─── Records to use
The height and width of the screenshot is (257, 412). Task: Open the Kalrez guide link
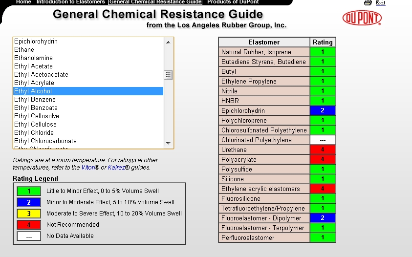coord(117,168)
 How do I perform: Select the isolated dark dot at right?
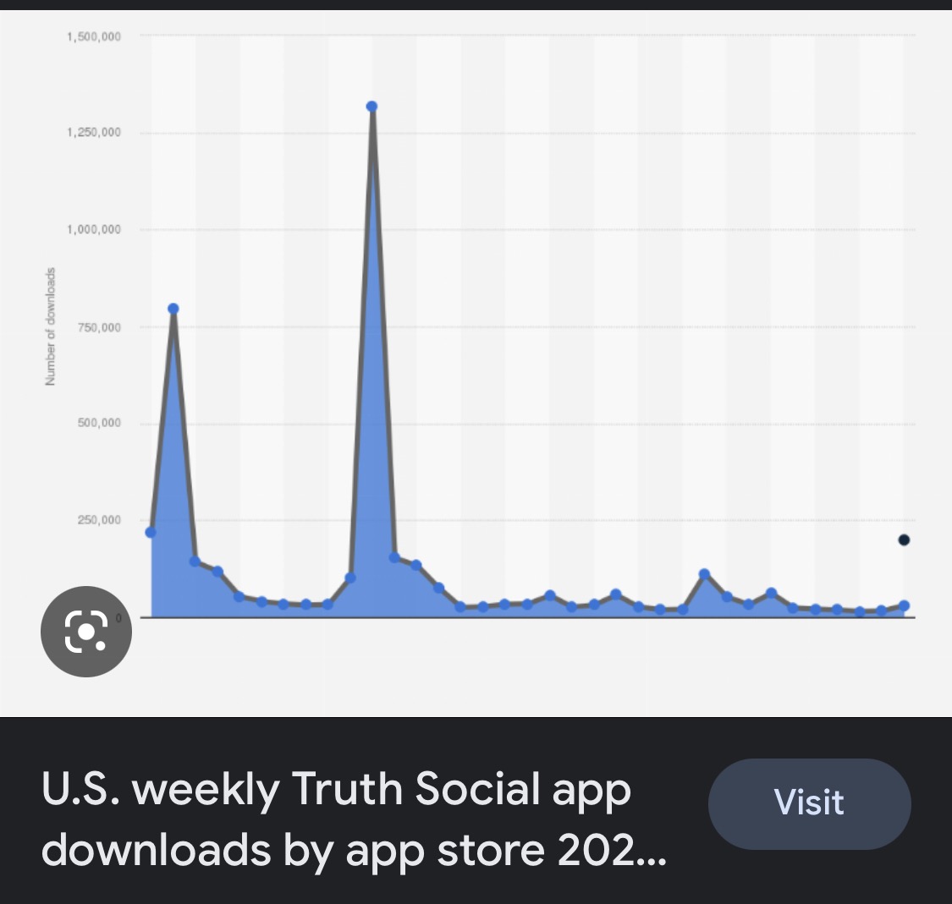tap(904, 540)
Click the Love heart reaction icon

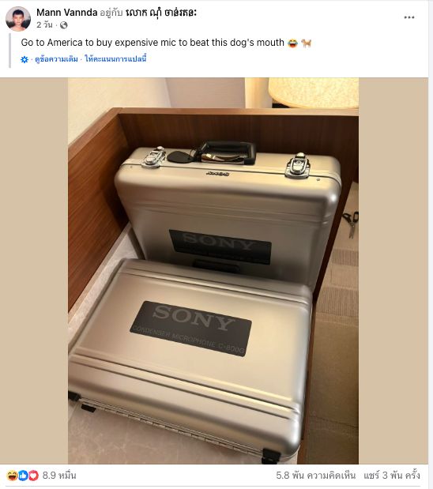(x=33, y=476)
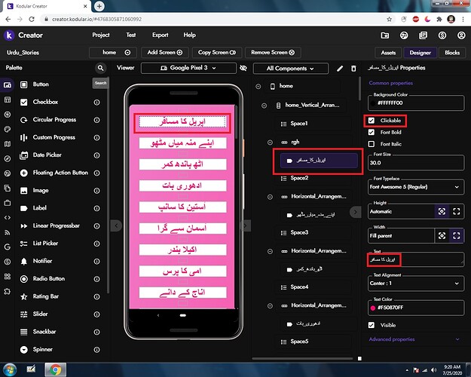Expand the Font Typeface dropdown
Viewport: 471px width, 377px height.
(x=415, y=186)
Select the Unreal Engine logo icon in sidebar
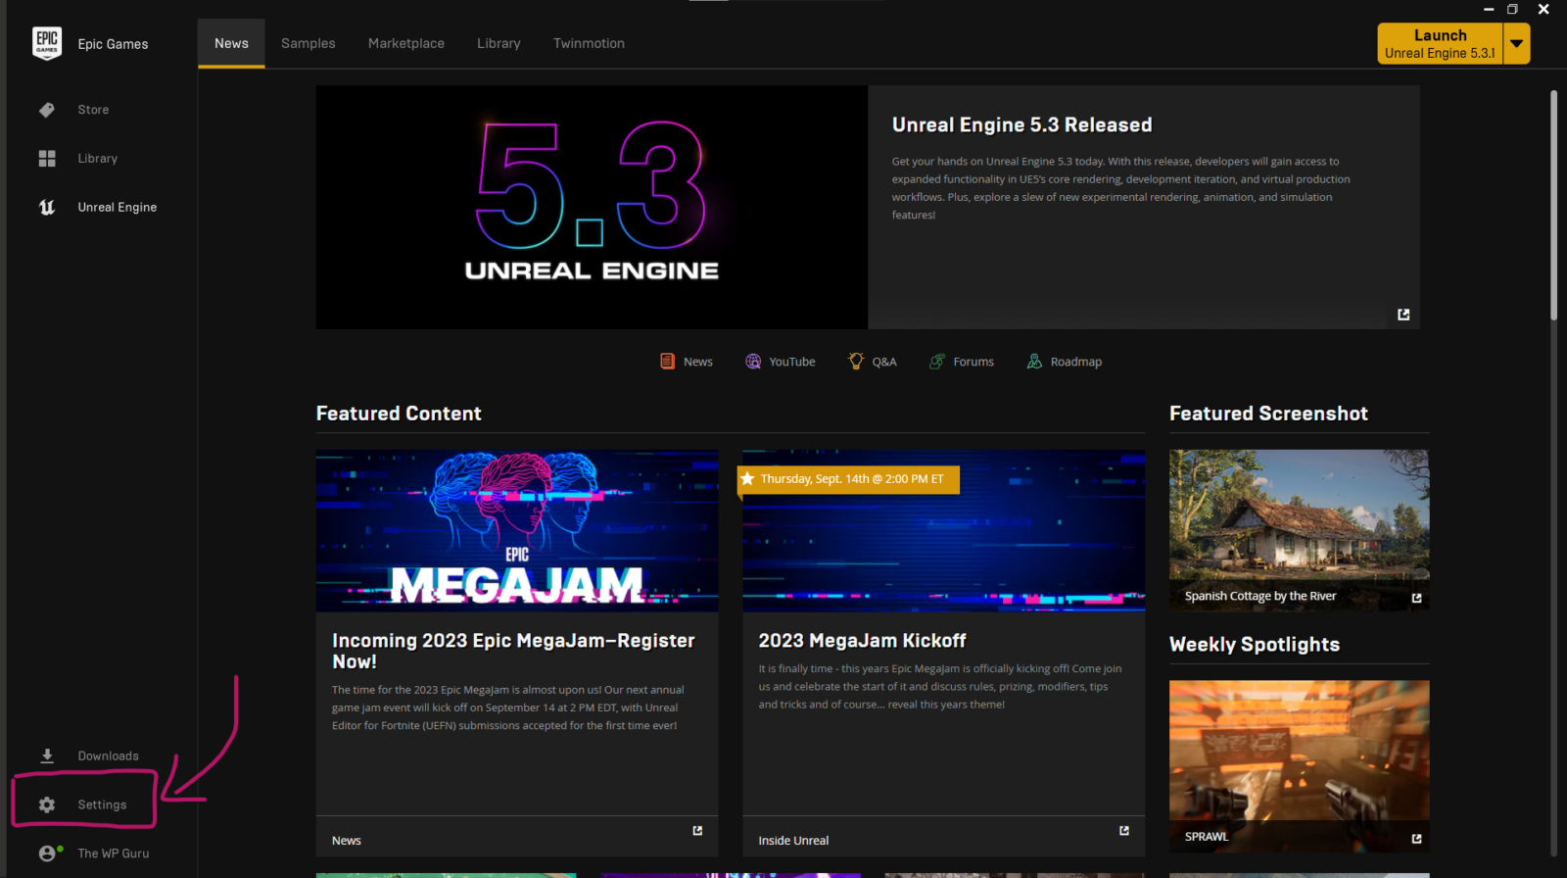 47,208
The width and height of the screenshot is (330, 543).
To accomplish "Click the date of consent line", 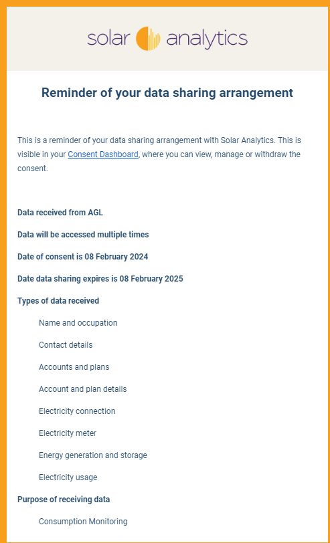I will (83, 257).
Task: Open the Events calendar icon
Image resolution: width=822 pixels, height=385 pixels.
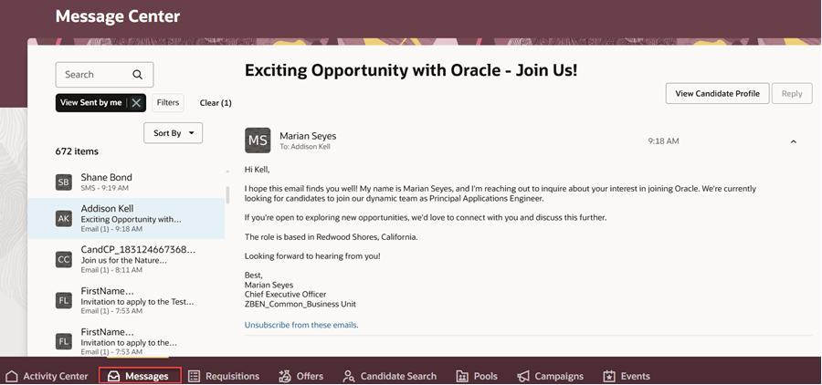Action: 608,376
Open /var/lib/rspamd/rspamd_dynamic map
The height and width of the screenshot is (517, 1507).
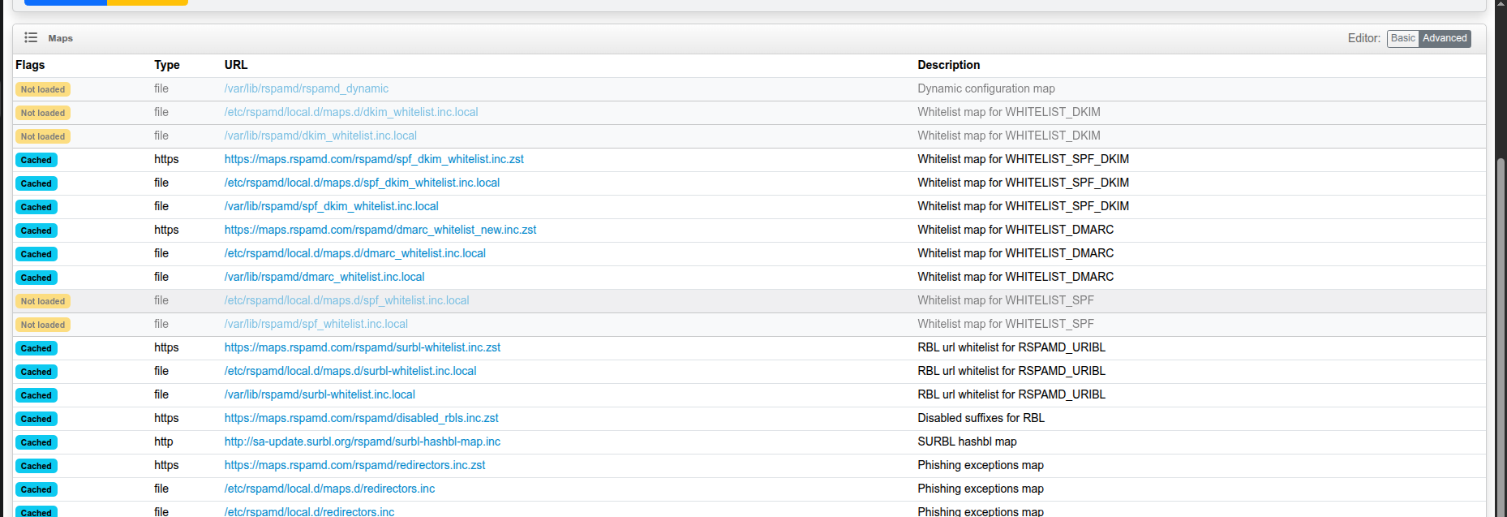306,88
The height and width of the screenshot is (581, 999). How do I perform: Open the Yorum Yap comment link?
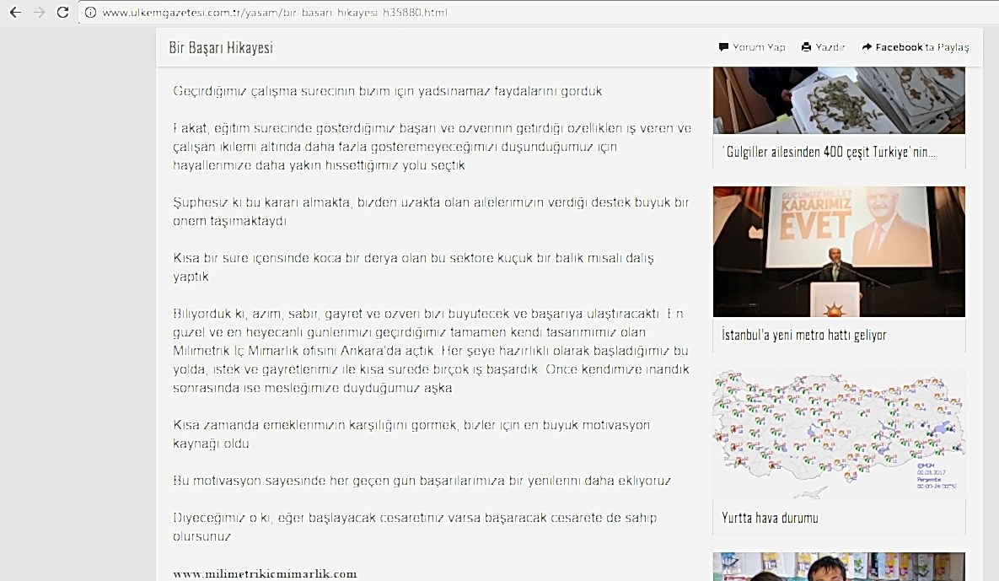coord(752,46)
──────
> [How to complete this task] Pictures stay out; reproduce exactly the lines from the one containing "Task: Open the Events calendar icon" through the end of the data.

> [Answer to this exercise]
Task: Open the Events calendar icon
Image resolution: width=822 pixels, height=385 pixels.
Action: 608,376
Open /var/lib/rspamd/rspamd_dynamic map
The height and width of the screenshot is (517, 1507).
306,88
The height and width of the screenshot is (581, 999). How do I perform: Open the Yorum Yap comment link?
coord(752,46)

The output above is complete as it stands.